━━━━━ PASSAGE ━━━━━

To celebrate the centennial of Philadelphia's grand boulevard, 900 illuminated paper lanterns in an array of bright colors will bob up and down Benjamin Franklin Parkway at night for four weeks on a fleet of 27 pedicabs.
The lanterns were crafted by hand in Cai's hometown of Quanzhou into whimsical shapes including space aliens, rocket ships, pandas, emojis, orbs and stars.
"I am shedding the conventions of large-scale celebrations to inject childlike playfulness and laughter into the centennial's festivities," Cai said ahead of the project.
Following a choreographed performance on Thursday, the free "Fireflies" rides will take place for four hours between Thursday and Sunday until October 8, 2017.
The three-wheeled pedicabs themselves were specially customized to serve both as rickshaws and kinetic sculptures.
The pedicabs carry up to two passengers each on the boulevard lined with flags from all over the world that stretches from Robert Indiana's "Love" sculpture to the Philadelphia Museum of Art.
Cai, who once sent a 1,650-foot (500-meter) ladder of fire up into the sky and conceived the fireworks display of the opening and closing ceremonies of the 2008 Summer Olympics in Beijing, has a busy year ahead.
Last month he unveiled a large-scale work in Japan's old imperial capital of Kyoto featuring a traditional wooden ship set atop an array of boulders and carrying five full-sized pine trees instead of passengers.
He opened a show of new work this week at Moscow's Pushkin State Museum of Fine Arts, and Madrid's Prado Museum will present specially commissioned gunpowder paintings for what will be only its second solo exhibition by a living artist since the museum opened in 1819.

━━━━━ STORED DATA ━━━━━

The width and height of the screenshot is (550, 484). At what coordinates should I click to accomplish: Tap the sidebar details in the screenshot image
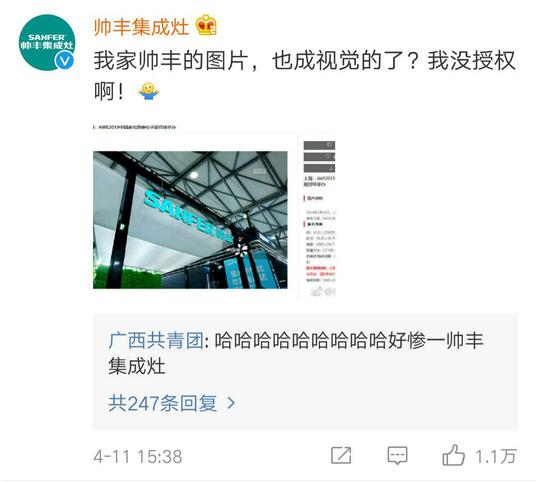319,218
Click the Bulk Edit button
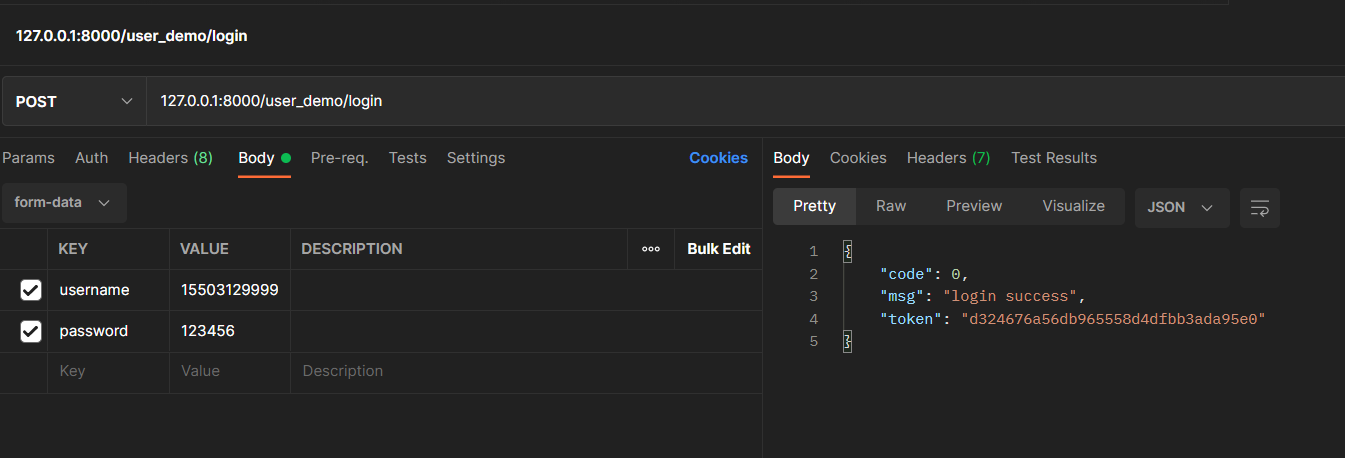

━━━━━

__PROBLEM__.
Answer these questions from the passage on the Philadelphia lantern project:
(a) How many pedicabs carry the lanterns?
(b) In what city were the lanterns crafted by hand?
(c) Which museum will present specially commissioned gunpowder paintings?
The lines have no connection to the passage.

__FINISHED EXERCISE__.
(a) 27
(b) Quanzhou
(c) Madrid's Prado Museum